Word for word, reproduce each of the entries.
= = = = =
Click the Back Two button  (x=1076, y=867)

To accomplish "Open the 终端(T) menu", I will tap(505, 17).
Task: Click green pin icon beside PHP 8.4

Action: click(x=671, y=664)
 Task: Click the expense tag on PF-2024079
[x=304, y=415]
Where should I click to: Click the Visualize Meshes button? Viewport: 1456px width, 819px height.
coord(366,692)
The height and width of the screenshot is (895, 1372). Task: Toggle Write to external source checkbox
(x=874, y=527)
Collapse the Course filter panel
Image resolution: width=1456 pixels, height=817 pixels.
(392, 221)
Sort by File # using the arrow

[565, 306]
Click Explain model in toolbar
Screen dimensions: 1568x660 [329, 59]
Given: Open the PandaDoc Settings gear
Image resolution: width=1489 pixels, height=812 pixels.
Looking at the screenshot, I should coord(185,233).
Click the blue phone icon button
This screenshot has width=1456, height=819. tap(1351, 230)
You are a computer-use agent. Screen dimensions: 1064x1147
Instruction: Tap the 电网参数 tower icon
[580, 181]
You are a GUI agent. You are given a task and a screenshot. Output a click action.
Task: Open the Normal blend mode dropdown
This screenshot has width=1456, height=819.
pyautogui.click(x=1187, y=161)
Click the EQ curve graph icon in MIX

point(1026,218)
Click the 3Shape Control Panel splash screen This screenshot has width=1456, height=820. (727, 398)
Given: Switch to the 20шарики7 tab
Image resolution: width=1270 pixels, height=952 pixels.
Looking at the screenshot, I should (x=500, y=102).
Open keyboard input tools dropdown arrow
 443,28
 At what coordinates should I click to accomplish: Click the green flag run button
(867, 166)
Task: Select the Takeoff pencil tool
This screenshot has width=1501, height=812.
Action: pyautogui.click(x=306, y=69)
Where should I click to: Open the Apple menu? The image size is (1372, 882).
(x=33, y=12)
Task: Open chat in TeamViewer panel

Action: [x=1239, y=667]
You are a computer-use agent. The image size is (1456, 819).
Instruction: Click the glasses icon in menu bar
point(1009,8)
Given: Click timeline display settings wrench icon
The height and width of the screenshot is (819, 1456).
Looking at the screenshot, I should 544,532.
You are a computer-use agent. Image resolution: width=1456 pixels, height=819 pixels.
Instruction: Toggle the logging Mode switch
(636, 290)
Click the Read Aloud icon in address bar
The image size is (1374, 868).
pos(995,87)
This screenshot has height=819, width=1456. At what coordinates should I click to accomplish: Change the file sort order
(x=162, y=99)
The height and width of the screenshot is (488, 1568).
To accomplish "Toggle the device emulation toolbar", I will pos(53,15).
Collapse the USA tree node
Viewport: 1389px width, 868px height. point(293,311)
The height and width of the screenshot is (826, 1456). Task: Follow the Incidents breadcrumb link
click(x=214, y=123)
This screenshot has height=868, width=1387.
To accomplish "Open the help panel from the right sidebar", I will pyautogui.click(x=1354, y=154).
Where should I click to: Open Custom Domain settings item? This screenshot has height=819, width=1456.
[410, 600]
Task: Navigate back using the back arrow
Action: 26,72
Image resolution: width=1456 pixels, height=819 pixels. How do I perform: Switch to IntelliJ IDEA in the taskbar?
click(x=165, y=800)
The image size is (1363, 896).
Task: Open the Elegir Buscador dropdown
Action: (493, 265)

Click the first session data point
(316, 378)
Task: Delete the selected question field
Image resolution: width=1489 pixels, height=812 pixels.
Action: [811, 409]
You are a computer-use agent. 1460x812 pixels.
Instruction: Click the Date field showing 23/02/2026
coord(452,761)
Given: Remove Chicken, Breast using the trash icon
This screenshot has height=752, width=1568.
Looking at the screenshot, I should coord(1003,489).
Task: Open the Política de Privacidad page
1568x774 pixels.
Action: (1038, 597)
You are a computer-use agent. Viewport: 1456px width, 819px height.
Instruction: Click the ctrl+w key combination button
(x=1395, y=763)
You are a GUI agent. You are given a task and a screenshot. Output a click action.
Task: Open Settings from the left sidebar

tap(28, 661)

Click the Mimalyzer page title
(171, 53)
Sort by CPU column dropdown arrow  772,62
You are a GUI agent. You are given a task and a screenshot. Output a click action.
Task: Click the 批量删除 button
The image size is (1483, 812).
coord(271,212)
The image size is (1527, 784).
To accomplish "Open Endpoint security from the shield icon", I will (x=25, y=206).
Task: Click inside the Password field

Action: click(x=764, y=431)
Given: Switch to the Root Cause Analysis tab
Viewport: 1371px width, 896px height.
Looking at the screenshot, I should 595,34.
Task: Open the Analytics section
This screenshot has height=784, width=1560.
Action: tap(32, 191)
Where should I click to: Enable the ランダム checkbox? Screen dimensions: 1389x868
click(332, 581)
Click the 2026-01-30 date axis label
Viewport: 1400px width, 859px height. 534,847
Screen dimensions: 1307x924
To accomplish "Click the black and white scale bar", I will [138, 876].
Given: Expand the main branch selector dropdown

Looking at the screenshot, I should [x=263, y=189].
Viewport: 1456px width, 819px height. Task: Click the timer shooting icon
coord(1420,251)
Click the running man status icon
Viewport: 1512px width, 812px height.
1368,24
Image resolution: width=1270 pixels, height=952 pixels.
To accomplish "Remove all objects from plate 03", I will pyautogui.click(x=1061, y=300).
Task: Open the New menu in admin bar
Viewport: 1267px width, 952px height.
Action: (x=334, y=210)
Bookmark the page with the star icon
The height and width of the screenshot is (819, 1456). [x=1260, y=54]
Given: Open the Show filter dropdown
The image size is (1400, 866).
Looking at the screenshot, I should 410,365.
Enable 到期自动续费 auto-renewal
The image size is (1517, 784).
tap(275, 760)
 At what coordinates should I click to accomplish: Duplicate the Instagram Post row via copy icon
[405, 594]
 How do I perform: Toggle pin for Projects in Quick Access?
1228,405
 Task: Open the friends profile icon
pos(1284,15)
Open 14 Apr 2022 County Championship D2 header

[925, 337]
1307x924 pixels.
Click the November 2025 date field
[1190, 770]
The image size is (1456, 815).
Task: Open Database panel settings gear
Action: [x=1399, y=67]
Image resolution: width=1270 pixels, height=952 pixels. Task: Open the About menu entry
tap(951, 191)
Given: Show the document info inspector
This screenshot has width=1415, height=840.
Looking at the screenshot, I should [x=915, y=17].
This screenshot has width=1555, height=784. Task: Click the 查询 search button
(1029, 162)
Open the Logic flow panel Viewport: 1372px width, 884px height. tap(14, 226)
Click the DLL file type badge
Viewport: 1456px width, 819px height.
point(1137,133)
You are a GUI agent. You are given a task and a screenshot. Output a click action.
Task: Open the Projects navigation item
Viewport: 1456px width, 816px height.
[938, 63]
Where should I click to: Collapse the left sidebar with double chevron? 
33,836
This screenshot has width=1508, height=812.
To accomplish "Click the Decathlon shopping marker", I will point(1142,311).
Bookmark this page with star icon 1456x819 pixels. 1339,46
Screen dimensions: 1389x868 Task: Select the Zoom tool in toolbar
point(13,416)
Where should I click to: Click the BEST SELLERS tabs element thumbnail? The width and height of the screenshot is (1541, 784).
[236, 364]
= = = = =
- **Result for this task**:
Click the Back Two button  (x=1076, y=867)

To accomplish "Open the 终端(T) menu", I will tap(505, 17).
Task: Click green pin icon beside PHP 8.4

Action: click(x=671, y=664)
 Task: Click the expense tag on PF-2024079
[x=304, y=415]
Where should I click to: Click the Visualize Meshes button? Viewport: 1456px width, 819px height.
coord(366,692)
The height and width of the screenshot is (895, 1372). Task: Toggle Write to external source checkbox
(x=874, y=527)
Collapse the Course filter panel
Image resolution: width=1456 pixels, height=817 pixels.
(392, 221)
Sort by File # using the arrow

[565, 306]
Click Explain model in toolbar
Screen dimensions: 1568x660 [329, 59]
Given: Open the PandaDoc Settings gear
Image resolution: width=1489 pixels, height=812 pixels.
Looking at the screenshot, I should coord(185,233).
Click the blue phone icon button
This screenshot has width=1456, height=819. tap(1351, 230)
You are a computer-use agent. Screen dimensions: 1064x1147
Instruction: Tap the 电网参数 tower icon
[580, 181]
You are a GUI agent. You are given a task and a screenshot. Output a click action.
Task: Open the Normal blend mode dropdown
This screenshot has width=1456, height=819.
pyautogui.click(x=1187, y=161)
Click the EQ curve graph icon in MIX

point(1026,218)
Click the 3Shape Control Panel splash screen This screenshot has width=1456, height=820. (727, 398)
Given: Switch to the 20шарики7 tab
Image resolution: width=1270 pixels, height=952 pixels.
Looking at the screenshot, I should (x=500, y=102).
Open keyboard input tools dropdown arrow
 443,28
 At what coordinates should I click to accomplish: Click the green flag run button
(867, 166)
Task: Select the Takeoff pencil tool
This screenshot has width=1501, height=812.
Action: pyautogui.click(x=306, y=69)
Where should I click to: Open the Apple menu? The image size is (1372, 882).
(x=33, y=12)
Task: Open chat in TeamViewer panel

Action: [x=1239, y=667]
You are a computer-use agent. The image size is (1456, 819).
Instruction: Click the glasses icon in menu bar
point(1009,8)
Given: Click timeline display settings wrench icon
The height and width of the screenshot is (819, 1456).
Looking at the screenshot, I should 544,532.
You are a computer-use agent. Image resolution: width=1456 pixels, height=819 pixels.
Instruction: Toggle the logging Mode switch
(636, 290)
Click the Read Aloud icon in address bar
The image size is (1374, 868).
pos(995,87)
This screenshot has height=819, width=1456. At what coordinates should I click to accomplish: Change the file sort order
(x=162, y=99)
The height and width of the screenshot is (488, 1568).
To accomplish "Toggle the device emulation toolbar", I will pos(53,15).
Collapse the USA tree node
Viewport: 1389px width, 868px height. point(293,311)
The height and width of the screenshot is (826, 1456). Task: Follow the Incidents breadcrumb link
click(x=214, y=123)
This screenshot has height=868, width=1387.
To accomplish "Open the help panel from the right sidebar", I will pyautogui.click(x=1354, y=154).
Where should I click to: Open Custom Domain settings item? This screenshot has height=819, width=1456.
[410, 600]
Task: Navigate back using the back arrow
Action: 26,72
Image resolution: width=1456 pixels, height=819 pixels. How do I perform: Switch to IntelliJ IDEA in the taskbar?
click(x=165, y=800)
The image size is (1363, 896).
Task: Open the Elegir Buscador dropdown
Action: (493, 265)

Click the first session data point
(316, 378)
Task: Delete the selected question field
Image resolution: width=1489 pixels, height=812 pixels.
Action: [811, 409]
You are a computer-use agent. 1460x812 pixels.
Instruction: Click the Date field showing 23/02/2026
coord(452,761)
Given: Remove Chicken, Breast using the trash icon
This screenshot has height=752, width=1568.
Looking at the screenshot, I should coord(1003,489).
Task: Open the Política de Privacidad page
1568x774 pixels.
Action: (1038, 597)
You are a computer-use agent. Viewport: 1456px width, 819px height.
Instruction: Click the ctrl+w key combination button
(x=1395, y=763)
You are a GUI agent. You are given a task and a screenshot. Output a click action.
Task: Open Settings from the left sidebar

tap(28, 661)

Click the Mimalyzer page title
(171, 53)
Sort by CPU column dropdown arrow  772,62
You are a GUI agent. You are given a task and a screenshot. Output a click action.
Task: Click the 批量删除 button
The image size is (1483, 812).
coord(271,212)
The image size is (1527, 784).
To accomplish "Open Endpoint security from the shield icon", I will (x=25, y=206).
Task: Click inside the Password field

Action: click(x=764, y=431)
Given: Switch to the Root Cause Analysis tab
Viewport: 1371px width, 896px height.
Looking at the screenshot, I should 595,34.
Task: Open the Analytics section
This screenshot has height=784, width=1560.
Action: tap(32, 191)
Where should I click to: Enable the ランダム checkbox? Screen dimensions: 1389x868
click(332, 581)
Click the 2026-01-30 date axis label
Viewport: 1400px width, 859px height. 534,847
Screen dimensions: 1307x924
To accomplish "Click the black and white scale bar", I will [138, 876].
Given: Expand the main branch selector dropdown

Looking at the screenshot, I should [x=263, y=189].
Viewport: 1456px width, 819px height. Task: Click the timer shooting icon
coord(1420,251)
Click the running man status icon
Viewport: 1512px width, 812px height.
1368,24
Image resolution: width=1270 pixels, height=952 pixels.
To accomplish "Remove all objects from plate 03", I will pyautogui.click(x=1061, y=300).
Task: Open the New menu in admin bar
Viewport: 1267px width, 952px height.
Action: (x=334, y=210)
Bookmark the page with the star icon
The height and width of the screenshot is (819, 1456). [x=1260, y=54]
Given: Open the Show filter dropdown
The image size is (1400, 866).
Looking at the screenshot, I should 410,365.
Enable 到期自动续费 auto-renewal
The image size is (1517, 784).
tap(275, 760)
 At what coordinates should I click to accomplish: Duplicate the Instagram Post row via copy icon
[405, 594]
 How do I perform: Toggle pin for Projects in Quick Access?
1228,405
 Task: Open the friends profile icon
pos(1284,15)
Open 14 Apr 2022 County Championship D2 header

[925, 337]
1307x924 pixels.
Click the November 2025 date field
[1190, 770]
The image size is (1456, 815).
Task: Open Database panel settings gear
Action: [x=1399, y=67]
Image resolution: width=1270 pixels, height=952 pixels. Task: Open the About menu entry
tap(951, 191)
Given: Show the document info inspector
This screenshot has width=1415, height=840.
Looking at the screenshot, I should [x=915, y=17].
This screenshot has width=1555, height=784. Task: Click the 查询 search button
(1029, 162)
Open the Logic flow panel Viewport: 1372px width, 884px height. tap(14, 226)
Click the DLL file type badge
Viewport: 1456px width, 819px height.
point(1137,133)
You are a GUI agent. You are given a task and a screenshot. Output a click action.
Task: Open the Projects navigation item
Viewport: 1456px width, 816px height.
[938, 63]
Where should I click to: Collapse the left sidebar with double chevron? 
33,836
This screenshot has width=1508, height=812.
To accomplish "Click the Decathlon shopping marker", I will point(1142,311).
Bookmark this page with star icon 1456x819 pixels. 1339,46
Screen dimensions: 1389x868 Task: Select the Zoom tool in toolbar
point(13,416)
Where should I click to: Click the BEST SELLERS tabs element thumbnail? The width and height of the screenshot is (1541, 784).
[236, 364]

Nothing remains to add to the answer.